Doctor Who_ Wonderland - Mark Chadbourn [34]
'There's no sign of Mathilda anywhere,' Ben said. 'The word among the Diggers is that she'll turn up before the end ... make a grand entrance to do her big spell.'
'That may very well be too late,' the Doctor said.
Before we could decide our next step, several things happened in quick succession. First, there was a commotion in the crowd nearby. My heart began to pound. 'It's started,' I said.
But it hadn't, not quite. A psychedelic light show appeared to be moving through the massed ranks, raising a wave of astonished cries and admiring whoops as if it were part of the event. The Doctor stood firm, his face cold. Polly gripped Ben's arm in apprehension.
From among the cheering crowd staggered a young man, his face bearing the same blank expression as the one who had presented the robot head to the Doctor. But the light that was flashing everywhere was pouring out of him, seeping in reds and greens, yellows and blues, from every opening in his body, his nose, his eyes, his ears, as if he were bleeding colours.
There was something transcendental about it, but horrific too; it looked like he was dying. He raised his arms wide, like Christ on the cross, and then – and even now I don't know if this was just an illusion caused by the shimmering light – he floated an inch or two off the ground, his head falling back beatifically, his mouth lolling, the light becoming a fountain of delight soaring into the bright sky.
Within seconds we felt violent tremors run through the earth beneath our feet, so much so that it was hard to stand, yet no one else in the vicinity appeared to be affected. The ground itself was bubbling as if it were liquid beneath the floating man's feet, boiling, rushing upward and out. And then he was sinking into the space that lay beneath; down, down, except he wasn't. Somehow he also remained floating. It was a bizarre sight that beat any trip I'd ever been on.
Just as quickly, it was over. Those far-out lights winked out like someone had thrown a switch. The guy hit the ground gently – or maybe he'd never left it – and looked around in a daze before running off into the crowd with cheers at his heels. We didn't try to follow him.
There was a long period of silence while we attempted to make sense of what happened, and then the Doctor said simply and quietly, 'Remarkable.'
We had no time to react. Ben suddenly stabbed out a pointing finger. Away in the crowd, Mathilda walked haughtily and, I thought, with contempt for those around her, dispensing smiles and cold, withering stares with equal disinterest. Her masked crew surrounded her so that she seemed the queen of all she surveyed.
One of them was handing out something to the people he passed from a large plastic bag. I felt cold and sick: here it was.
'Let's go,' Ben said. He started to push his way through the packed bodies.
But then something caught my eye and the rest of the world fell away. It was nothing, the merest glimmer; the shape of a head, or the curve of a neck, there then gone in a split-second. Nothing at all; but everything. A glacial chill spread through me, followed by the most intense heat.
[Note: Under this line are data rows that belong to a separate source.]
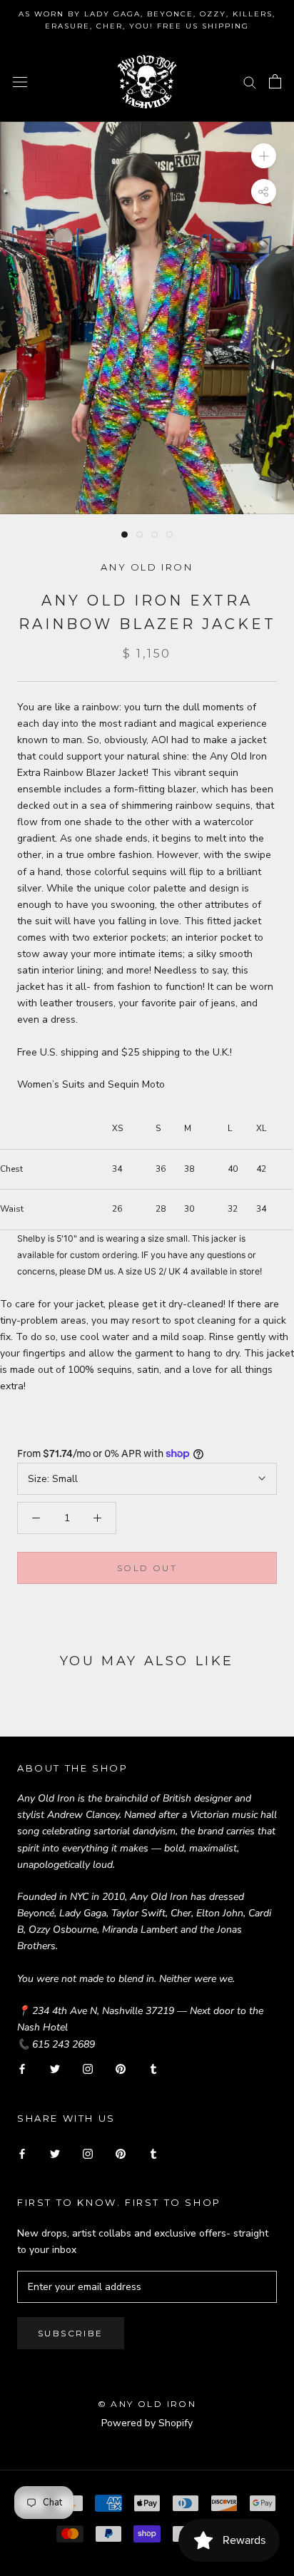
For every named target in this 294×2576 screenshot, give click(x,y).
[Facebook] (22, 2068)
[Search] (249, 82)
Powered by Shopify (147, 2423)
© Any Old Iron (147, 2403)
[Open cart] (275, 81)
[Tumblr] (153, 2068)
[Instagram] (88, 2068)
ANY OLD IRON (147, 567)
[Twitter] (55, 2068)
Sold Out (147, 1568)
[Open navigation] (20, 81)
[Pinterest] (121, 2068)
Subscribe (70, 2333)
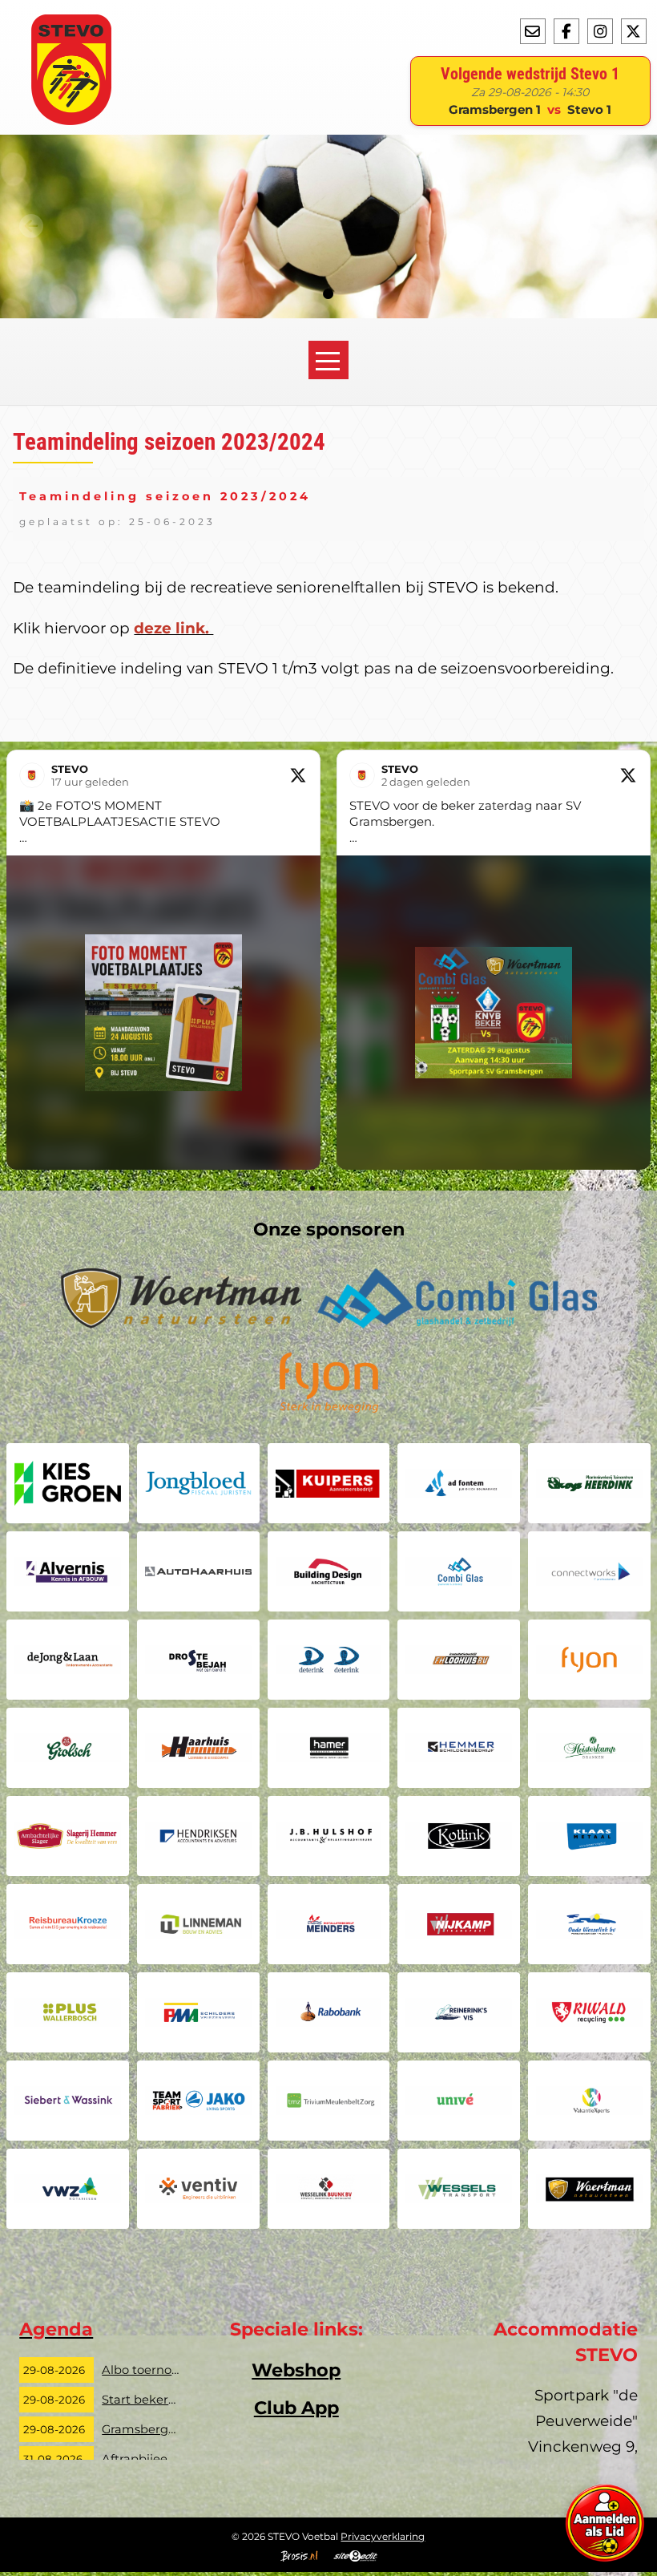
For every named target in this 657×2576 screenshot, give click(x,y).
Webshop (296, 2370)
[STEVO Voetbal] (71, 120)
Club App (296, 2407)
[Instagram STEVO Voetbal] (600, 31)
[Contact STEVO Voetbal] (533, 31)
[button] (13, 960)
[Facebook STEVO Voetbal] (566, 31)
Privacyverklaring (383, 2536)
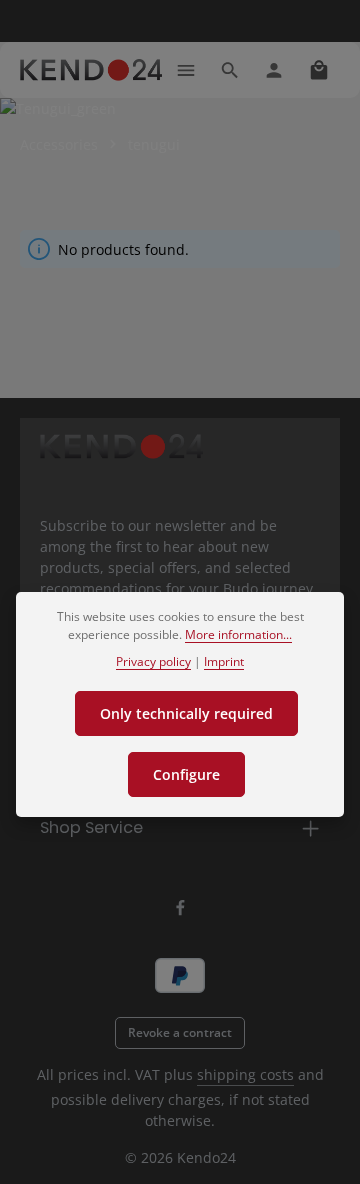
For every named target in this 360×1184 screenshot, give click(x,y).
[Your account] (274, 70)
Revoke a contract (180, 1032)
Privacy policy (153, 661)
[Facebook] (180, 911)
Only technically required (186, 713)
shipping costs (245, 1074)
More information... (238, 634)
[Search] (230, 70)
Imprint (224, 661)
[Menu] (186, 70)
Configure (186, 774)
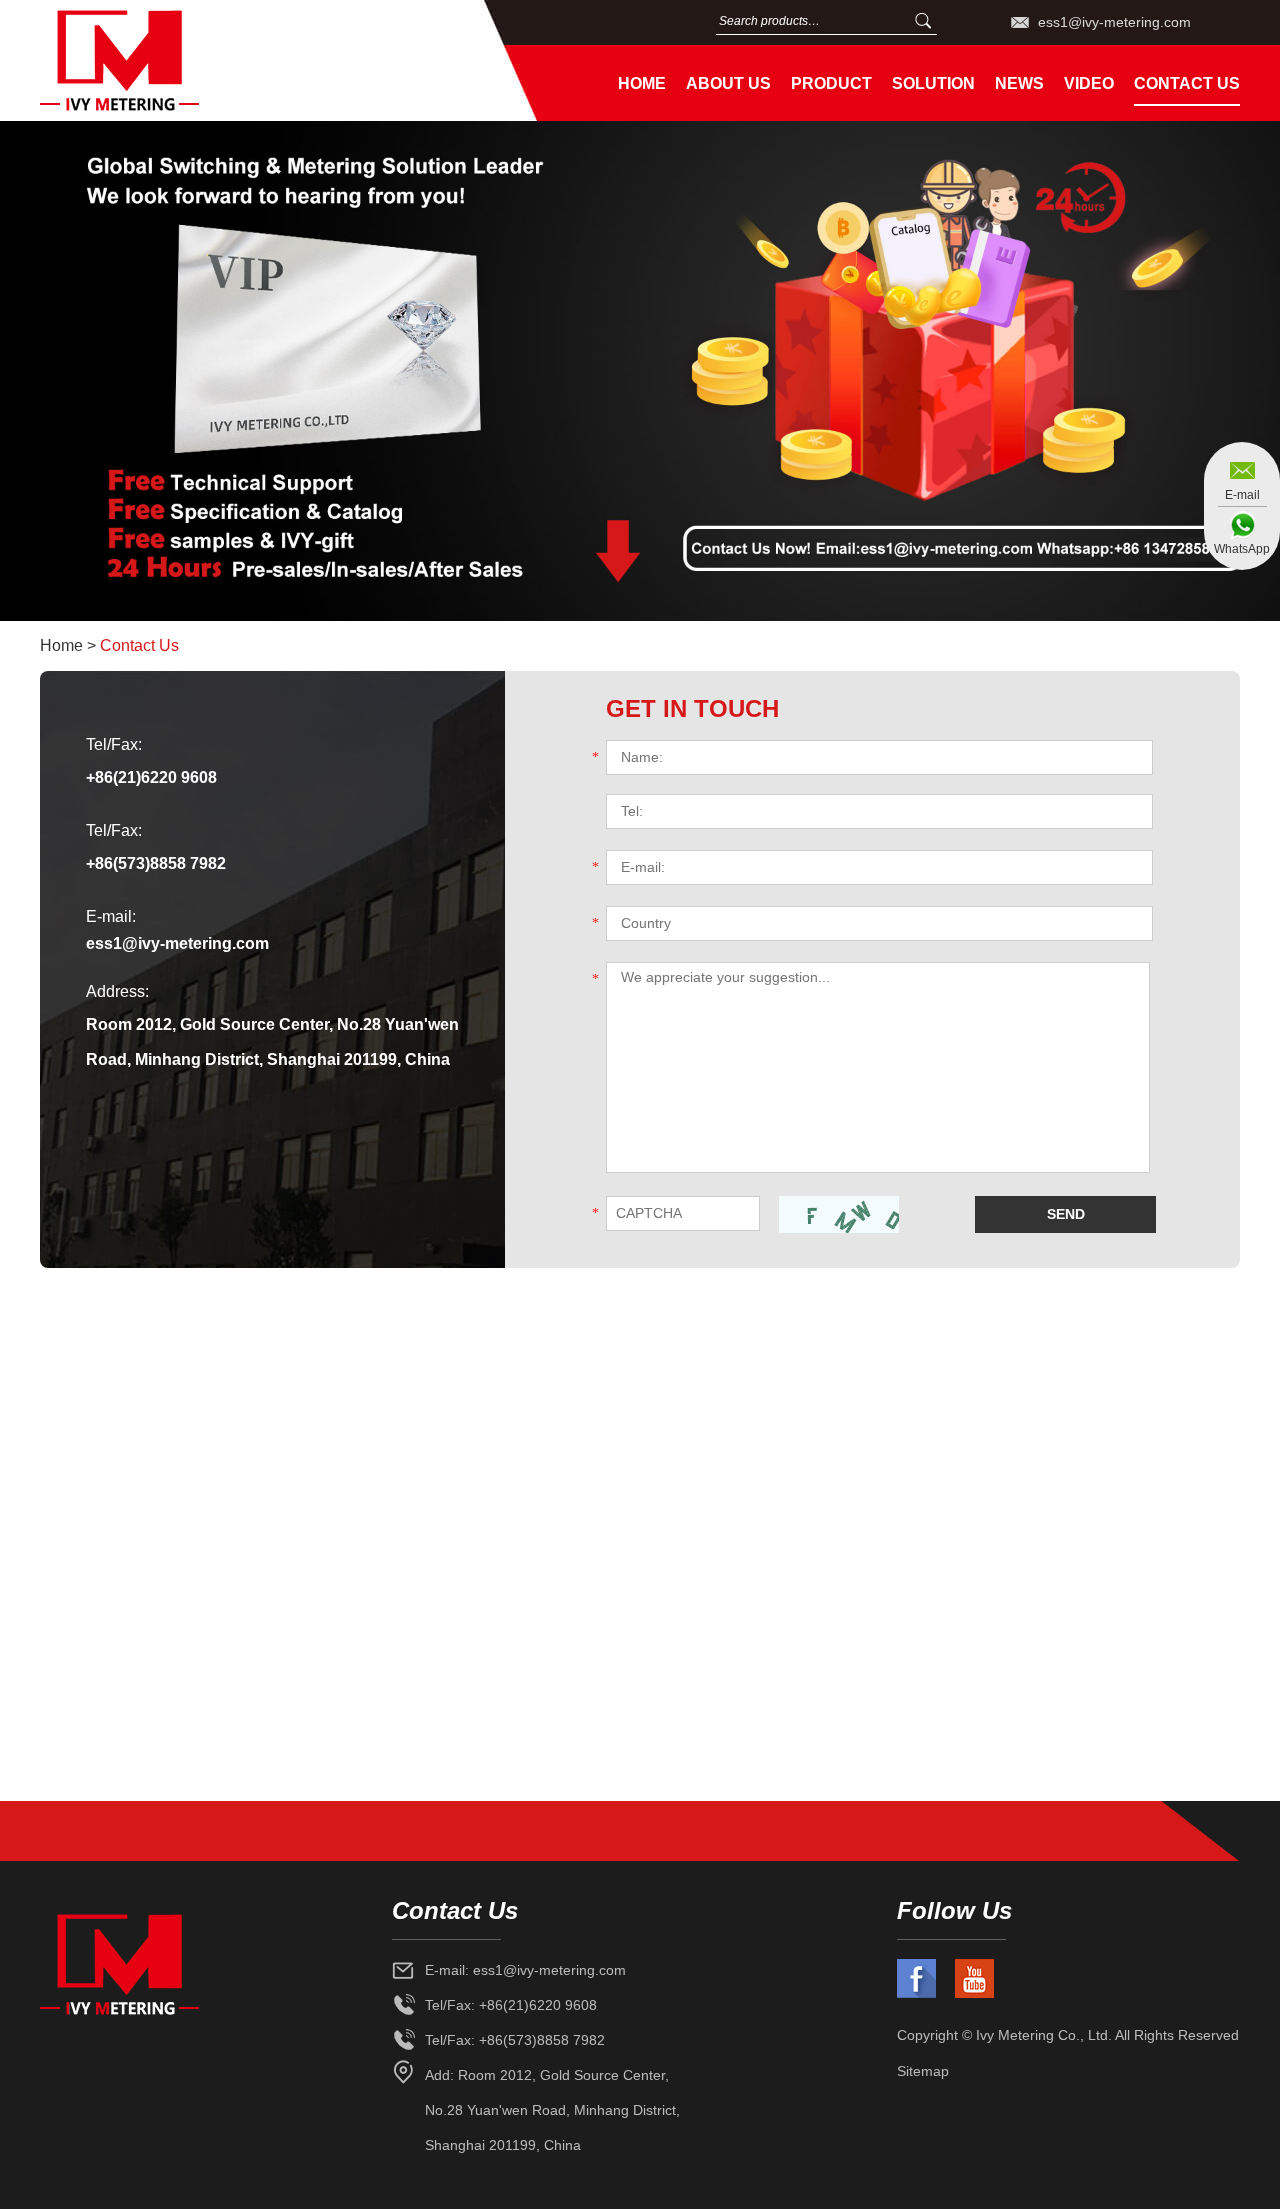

Ben or Polly was saying something to me, but I didn't hear, no longer knew they were there. I was pushing away from them, drifting into the sea of dancing, tripping figures. Bodies pressed against me, hands touched my hair, my arms; a crazy whirl floating on the edge of my consciousness. What had I seen that set me so on edge?
The sheer, heaving mass of the Human Be-In was in my every sense. Was the hallucinogenic intensity of it turning my mind? Moving faster, shoving people aside, running, the Doctor, the Blue Moonbeams, the
Colour-Beast all forgotten.
I remember the Grateful Dead playing 'Morning Dew,' a surge of emotion like a tidal wave. I remember the sun and the sky and the feeling of rising up and coming together.